The long latencies of RCC and most solid tumors suggest etiology through accumulation of multiple oncological events, such as deregulated cell cycle control and cell death mechanisms, ability to invade, travel through and extravasate from blood and lymph vessels and establish in inappropriate sites throughout the body, implying complexity both intrinsic and extrinsic to the epithelial tumor cells themselves.8,9 Given the multi-factor etiology of solid tumors, it is possible that single agents may have limited potential, and rational combinations of therapies may be required for effective treatment. Mechanistic support for combination treatment comes from a study showing that transcription factors EGFR, Src and the signal transducer and activator of transcription (Stat)3 proteins form a heterotrimeric complex on the c-myc promoter in pancreatic cancer Panc-1 and Colo-357 cell lines. Functional concurrent inhibition of any two of these TKs (Stat3 and EGFR, Stat3 and Src, or EGFR and Src), but not any one alone, strongly suppressed c-Myc expression.10 Our dose response studies suggested sensitivity to irreversible EGFR inhibition in the Ki-CA tumor cells. Numerous clinical trials of EGFR inhibitors in RCC have failed to show meaningful activity.11 Preclinical RCC models suggest that the order of administration of the EGFR inhibitor or whether the inhibitor was reversible or irreversible determined its effects in combination with the proteasome inhibitor bortezomib, dependent upon efficient blockade of constitutive nuclear factor kappa B (NFκB) activity.12 Irreversible EGFR inhibitor MP-412 or CI-1033 but not reversible inhibitors could induce ubiquitination, internalization, and degradation of ErbB2 (a member of the same family of receptors as EGFR) in several human breast cancer cell lines.13,14
The study of tumor autonomous effects in cell culture may require broadening to assess more complex tumor biology that may affect responses to molecular targeted agents, such as assessment of tumor-derived stromal cells and the patient’s metabolic status, circulating cytokines and other factors that may interfere with tumor autonomous sensitivity.9 Ongoing studies at our institute are directed at defining engineered culture cell environments that predict tumor responses to current and promising new molecular targeted therapies for RCC, and could have the collateral benefit of defining conditions for RCC progenitor cell culture and characterization (James Korkola, personal communication).
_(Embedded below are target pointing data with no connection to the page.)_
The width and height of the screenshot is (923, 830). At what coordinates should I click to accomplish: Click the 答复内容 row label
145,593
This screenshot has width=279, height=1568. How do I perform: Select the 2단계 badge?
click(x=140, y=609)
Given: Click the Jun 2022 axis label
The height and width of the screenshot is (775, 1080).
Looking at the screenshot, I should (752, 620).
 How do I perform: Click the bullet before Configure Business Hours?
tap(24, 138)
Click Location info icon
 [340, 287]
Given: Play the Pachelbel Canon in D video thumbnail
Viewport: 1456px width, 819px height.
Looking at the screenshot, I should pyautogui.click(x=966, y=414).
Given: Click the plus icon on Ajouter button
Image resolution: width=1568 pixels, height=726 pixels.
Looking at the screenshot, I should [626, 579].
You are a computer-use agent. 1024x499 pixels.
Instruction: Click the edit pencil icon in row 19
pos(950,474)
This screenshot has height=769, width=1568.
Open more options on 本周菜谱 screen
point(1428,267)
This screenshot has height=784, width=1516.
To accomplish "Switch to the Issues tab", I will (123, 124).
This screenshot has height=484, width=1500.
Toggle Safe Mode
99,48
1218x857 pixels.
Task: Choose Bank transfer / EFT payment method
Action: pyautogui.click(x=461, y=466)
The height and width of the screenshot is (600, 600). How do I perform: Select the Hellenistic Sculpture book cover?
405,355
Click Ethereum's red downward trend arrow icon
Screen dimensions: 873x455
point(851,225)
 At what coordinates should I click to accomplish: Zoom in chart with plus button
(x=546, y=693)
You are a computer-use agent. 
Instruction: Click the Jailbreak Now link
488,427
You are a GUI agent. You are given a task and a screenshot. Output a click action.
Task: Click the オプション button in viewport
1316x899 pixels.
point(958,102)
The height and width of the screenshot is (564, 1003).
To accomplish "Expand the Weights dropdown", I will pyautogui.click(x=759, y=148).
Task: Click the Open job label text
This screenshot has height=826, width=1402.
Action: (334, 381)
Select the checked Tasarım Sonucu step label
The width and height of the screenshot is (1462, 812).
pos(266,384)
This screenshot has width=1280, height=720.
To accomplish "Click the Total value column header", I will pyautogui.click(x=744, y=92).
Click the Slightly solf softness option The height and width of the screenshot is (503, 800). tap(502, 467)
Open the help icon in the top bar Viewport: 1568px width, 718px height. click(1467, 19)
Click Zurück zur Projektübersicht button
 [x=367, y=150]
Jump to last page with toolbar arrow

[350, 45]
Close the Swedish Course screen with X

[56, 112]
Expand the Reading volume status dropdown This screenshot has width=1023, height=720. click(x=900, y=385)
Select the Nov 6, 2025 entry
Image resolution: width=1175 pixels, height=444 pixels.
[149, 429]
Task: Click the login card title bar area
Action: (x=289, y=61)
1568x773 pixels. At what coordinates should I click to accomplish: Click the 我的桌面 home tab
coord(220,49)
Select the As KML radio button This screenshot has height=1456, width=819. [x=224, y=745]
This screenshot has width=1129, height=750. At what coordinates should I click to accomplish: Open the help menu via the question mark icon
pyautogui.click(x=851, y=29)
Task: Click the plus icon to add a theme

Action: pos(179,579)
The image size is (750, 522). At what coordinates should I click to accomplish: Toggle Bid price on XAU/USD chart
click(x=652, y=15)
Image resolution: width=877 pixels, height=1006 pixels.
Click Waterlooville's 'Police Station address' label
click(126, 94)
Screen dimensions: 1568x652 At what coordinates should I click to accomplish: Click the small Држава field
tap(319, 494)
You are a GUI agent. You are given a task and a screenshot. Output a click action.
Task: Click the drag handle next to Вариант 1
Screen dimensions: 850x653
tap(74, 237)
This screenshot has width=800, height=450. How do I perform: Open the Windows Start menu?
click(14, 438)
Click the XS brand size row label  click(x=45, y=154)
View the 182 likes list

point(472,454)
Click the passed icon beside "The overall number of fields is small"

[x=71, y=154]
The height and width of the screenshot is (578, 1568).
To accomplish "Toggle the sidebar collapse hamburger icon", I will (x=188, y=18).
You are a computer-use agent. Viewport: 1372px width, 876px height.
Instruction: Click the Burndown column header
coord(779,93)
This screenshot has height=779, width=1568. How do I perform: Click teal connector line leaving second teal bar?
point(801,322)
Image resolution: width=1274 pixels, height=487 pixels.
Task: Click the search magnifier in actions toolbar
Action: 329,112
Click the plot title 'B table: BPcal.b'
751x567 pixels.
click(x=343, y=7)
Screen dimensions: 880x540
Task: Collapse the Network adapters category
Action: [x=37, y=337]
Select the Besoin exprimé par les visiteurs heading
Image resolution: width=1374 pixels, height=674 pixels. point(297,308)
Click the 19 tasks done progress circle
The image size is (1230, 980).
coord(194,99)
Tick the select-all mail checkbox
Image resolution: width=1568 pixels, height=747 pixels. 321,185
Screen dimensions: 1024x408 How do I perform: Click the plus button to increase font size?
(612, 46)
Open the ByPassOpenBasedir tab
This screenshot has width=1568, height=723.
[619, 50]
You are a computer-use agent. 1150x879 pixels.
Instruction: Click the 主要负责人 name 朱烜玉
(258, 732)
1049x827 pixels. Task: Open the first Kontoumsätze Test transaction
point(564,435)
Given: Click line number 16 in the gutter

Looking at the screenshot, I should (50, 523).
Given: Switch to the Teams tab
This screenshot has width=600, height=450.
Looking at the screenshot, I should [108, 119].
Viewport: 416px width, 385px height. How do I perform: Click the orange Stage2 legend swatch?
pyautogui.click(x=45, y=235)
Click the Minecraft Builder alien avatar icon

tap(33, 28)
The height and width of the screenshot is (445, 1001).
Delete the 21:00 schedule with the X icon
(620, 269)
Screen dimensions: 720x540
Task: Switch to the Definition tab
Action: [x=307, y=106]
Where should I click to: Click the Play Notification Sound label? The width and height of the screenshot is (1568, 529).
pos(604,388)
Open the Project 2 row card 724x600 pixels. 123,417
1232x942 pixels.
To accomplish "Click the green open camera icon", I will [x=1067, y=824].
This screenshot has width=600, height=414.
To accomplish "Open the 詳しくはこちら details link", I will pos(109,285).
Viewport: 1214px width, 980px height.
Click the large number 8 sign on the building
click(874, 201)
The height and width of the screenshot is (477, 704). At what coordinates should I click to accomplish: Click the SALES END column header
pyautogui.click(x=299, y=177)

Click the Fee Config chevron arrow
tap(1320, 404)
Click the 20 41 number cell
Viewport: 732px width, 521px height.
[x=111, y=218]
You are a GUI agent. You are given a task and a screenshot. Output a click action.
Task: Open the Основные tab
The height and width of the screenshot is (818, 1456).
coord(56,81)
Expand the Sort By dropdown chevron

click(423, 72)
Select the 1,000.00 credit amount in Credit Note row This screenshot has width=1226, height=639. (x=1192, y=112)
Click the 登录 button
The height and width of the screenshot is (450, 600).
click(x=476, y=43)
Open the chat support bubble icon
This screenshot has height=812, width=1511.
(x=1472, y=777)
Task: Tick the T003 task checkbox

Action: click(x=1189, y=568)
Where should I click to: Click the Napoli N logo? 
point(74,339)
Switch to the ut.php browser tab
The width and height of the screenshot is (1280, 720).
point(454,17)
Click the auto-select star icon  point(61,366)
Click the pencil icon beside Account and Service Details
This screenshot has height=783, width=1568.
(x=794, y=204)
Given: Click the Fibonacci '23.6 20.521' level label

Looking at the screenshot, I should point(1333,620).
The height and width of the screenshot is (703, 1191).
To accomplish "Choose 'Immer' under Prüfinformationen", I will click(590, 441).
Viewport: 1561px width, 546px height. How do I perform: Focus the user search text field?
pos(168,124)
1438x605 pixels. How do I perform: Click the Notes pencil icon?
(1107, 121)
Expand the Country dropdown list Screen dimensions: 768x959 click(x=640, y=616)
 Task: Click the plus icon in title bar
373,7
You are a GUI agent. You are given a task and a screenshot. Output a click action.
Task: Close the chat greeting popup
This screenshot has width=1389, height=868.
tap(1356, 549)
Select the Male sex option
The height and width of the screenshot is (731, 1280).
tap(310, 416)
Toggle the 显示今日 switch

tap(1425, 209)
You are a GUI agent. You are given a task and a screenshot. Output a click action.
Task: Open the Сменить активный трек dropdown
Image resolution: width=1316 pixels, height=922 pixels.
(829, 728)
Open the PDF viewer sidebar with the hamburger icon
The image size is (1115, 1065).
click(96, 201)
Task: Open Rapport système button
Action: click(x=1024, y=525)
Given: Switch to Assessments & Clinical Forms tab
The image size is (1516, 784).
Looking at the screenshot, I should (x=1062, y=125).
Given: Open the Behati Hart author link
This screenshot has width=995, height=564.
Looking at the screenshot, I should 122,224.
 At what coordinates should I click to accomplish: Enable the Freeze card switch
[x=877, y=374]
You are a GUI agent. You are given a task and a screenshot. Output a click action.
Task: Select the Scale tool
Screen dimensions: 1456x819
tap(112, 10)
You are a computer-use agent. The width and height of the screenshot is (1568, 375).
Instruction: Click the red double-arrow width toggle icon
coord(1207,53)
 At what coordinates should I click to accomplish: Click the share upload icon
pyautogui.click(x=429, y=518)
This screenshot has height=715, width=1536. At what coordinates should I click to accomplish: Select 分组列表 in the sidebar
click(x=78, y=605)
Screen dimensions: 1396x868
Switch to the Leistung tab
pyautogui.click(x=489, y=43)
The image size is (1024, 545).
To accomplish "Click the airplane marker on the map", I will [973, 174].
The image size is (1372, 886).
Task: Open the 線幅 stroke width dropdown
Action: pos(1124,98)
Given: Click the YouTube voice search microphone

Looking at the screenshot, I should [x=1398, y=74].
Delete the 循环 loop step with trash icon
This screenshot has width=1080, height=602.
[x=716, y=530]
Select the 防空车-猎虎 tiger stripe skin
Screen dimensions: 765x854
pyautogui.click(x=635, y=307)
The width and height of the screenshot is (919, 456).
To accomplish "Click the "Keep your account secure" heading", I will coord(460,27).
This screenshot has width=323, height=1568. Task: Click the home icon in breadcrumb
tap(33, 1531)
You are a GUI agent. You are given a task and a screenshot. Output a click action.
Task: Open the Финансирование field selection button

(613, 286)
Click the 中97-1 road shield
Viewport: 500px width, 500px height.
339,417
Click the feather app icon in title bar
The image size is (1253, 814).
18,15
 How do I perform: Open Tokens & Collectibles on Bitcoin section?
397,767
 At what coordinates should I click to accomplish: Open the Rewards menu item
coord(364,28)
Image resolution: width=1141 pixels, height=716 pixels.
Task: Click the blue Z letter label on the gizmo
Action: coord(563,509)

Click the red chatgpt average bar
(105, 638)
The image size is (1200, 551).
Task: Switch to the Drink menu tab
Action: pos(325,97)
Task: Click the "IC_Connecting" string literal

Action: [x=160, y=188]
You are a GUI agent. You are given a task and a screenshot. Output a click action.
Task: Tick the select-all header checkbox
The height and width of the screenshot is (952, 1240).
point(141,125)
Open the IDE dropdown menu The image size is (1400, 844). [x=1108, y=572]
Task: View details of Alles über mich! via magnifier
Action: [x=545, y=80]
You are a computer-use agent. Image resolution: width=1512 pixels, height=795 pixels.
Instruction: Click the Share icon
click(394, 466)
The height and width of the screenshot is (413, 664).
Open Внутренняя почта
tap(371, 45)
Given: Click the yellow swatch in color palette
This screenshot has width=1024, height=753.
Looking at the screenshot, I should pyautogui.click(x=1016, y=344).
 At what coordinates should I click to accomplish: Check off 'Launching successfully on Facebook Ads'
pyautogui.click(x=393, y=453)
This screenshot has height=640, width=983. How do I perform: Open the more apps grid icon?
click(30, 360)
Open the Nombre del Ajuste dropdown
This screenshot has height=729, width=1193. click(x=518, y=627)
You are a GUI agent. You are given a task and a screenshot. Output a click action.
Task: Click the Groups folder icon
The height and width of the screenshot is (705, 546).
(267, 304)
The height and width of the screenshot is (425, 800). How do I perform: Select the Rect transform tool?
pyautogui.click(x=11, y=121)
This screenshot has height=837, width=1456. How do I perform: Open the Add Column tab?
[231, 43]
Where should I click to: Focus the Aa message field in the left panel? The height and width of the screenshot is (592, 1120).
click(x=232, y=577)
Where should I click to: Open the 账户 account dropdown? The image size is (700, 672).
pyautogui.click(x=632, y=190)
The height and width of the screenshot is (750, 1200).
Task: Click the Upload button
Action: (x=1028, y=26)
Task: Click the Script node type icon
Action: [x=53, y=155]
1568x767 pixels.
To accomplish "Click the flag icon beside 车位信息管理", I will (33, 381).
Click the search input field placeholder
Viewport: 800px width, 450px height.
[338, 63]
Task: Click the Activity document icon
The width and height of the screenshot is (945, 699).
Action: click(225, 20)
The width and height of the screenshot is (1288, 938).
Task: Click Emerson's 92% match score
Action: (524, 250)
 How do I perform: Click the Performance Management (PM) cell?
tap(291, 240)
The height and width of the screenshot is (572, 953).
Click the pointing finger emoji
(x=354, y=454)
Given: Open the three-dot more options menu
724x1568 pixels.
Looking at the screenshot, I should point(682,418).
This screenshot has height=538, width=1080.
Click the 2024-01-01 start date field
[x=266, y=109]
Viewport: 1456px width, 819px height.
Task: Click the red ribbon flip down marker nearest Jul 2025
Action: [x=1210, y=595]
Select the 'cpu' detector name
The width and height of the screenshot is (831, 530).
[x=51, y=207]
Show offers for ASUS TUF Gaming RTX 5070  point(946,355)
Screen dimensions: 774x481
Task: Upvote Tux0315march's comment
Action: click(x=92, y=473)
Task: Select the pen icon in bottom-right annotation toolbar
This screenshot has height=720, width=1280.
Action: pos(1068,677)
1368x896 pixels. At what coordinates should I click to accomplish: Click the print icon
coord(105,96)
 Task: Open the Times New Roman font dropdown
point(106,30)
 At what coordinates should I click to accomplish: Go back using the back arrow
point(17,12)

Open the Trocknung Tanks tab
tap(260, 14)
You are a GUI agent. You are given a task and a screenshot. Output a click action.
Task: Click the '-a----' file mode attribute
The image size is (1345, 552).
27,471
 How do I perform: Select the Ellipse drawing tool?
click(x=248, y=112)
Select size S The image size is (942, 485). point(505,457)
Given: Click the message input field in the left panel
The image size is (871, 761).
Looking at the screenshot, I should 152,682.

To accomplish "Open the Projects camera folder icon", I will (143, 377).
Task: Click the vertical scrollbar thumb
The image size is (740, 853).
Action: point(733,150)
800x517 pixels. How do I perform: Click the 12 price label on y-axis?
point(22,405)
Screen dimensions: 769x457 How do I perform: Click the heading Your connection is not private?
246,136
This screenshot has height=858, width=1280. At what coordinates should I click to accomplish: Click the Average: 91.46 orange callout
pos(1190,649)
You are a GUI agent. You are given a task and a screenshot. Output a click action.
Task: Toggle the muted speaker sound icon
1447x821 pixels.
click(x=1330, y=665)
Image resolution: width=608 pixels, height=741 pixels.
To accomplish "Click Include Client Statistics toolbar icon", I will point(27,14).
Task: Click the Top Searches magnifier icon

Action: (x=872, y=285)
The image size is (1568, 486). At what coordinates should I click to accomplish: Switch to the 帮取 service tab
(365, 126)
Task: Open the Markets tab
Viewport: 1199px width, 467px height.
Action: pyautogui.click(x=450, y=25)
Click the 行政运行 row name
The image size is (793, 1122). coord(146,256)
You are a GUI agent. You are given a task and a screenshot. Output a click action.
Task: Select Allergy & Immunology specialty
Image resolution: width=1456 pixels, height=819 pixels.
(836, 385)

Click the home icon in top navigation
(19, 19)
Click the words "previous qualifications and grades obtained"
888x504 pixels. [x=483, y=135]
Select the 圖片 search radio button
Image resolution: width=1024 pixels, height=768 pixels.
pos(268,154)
The present study used specimens from the primary RCC tumor for functional analysis. Currently tissue samples from metastatic disease judged as inoperable are limited or unavailable. Characterization of primary cells by cell culture could be validated for relevance to treatment of metastatic disease by functional assessment and comparison of immunohistochemical or (epi)genetic signatures in metastatic tissue samples, including upon autopsy.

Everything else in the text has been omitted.